The short of it: Welcome in spring with a pineapple coconut cider. The essential flavor ingredients: Trader Joe's organic dried pineapple and coconut chips.
For the cider base, I pointed the cart to Trader Joe's refrigerated section and purchased flash-frozen, unfiltered apple juice. Tip: Go for preservative-free apple juice -- no sodium benzoate or potassium sorbate. Your best scenario: orchard-pressed cider, but that's not available right now, and this is my way of getting ready for Spring Break!
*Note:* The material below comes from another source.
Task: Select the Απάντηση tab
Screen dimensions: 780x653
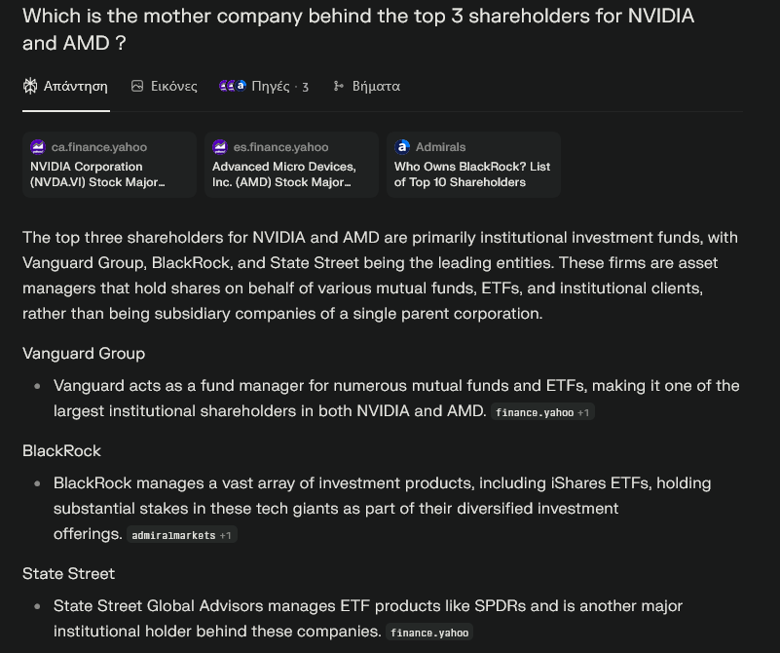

I placed one gallon of apple juice in my fermenting bucket (after a thorough cleaning and sanitizing), oxygenated the juice, then pitched WLP028 Edinburgh Ale yeast, along with yeast nutrient.
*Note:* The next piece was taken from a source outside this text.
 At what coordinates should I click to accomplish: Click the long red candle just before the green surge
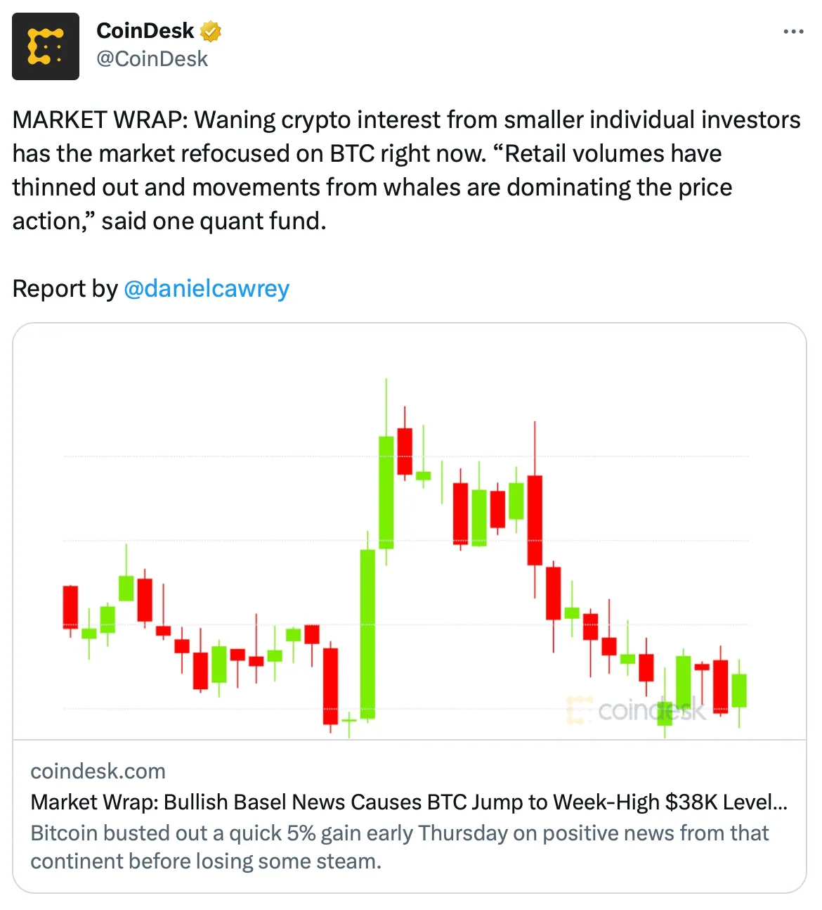330,686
The person serving me at the homebrew shop five minutes from my house was amused that I was buying the yeast for myself and not a phantom bearded man waiting at home. Next time I will go to my usual place, The Home Wine, Beer and Cheesemaking Shop in Woodland Hills, about 40 minutes from home (during off-traffic hours).
I placed the pineapple and coconut flavor ingredients in a bag and placed the bag into the bucket.
Time to add the lid, complete with thermowell and airlock.
This little baby went into a temp controlled fermentation chamber/AKA refrigerator, discretely located in my Los Angeles apartment closet.
Special thanks to Chris Banker of The Society of Barley Engineers, my homebrew club in Vista, CA, for the yeast suggestion. And I will always be thankful to Thomas Peters at Belching Beaver in Vista for fermentation vessel management tips (computer fan and Eva-Dry). How will the cider turn out? We'll know in about two weeks or so, about one week into spring.
Small batch brewing provides the opportunity to use your vial or smack pack of yeast to create more than one beverage -- in this case, an ale and a cider. Why not use the small batch opportunity to go with a theme (or craze, if you're especially ardent): Belgian Tripel or Octoberfest or . . . the possibilities are endless. Below is a glimpse of the Glow-Throated Belgian Tripel ale that I made on day one and the Royal SunAngel "Belgian Tripel" hard cider that I made on day three. The ale and cider share Wyeast Trappist High Gravity 3787 yeast, along with table sugar, on the list of ingredients. For the cider, I used Trader Joe's flash pasteurized, unfiltered apple juice (find it in the refrigerated section). For those who asked about my cider ingredients: I plan to add a tincture of hand-picked pink peppercorns, coriander seeds, and cinnamon in secondary fermentation to evoke the aroma and flavor of a Belgian Tripel. The ale will rely solely on the yeast for its spicy, fruity character. It makes me purr to think about doing a side-by-side tasting once I get these babies bottled.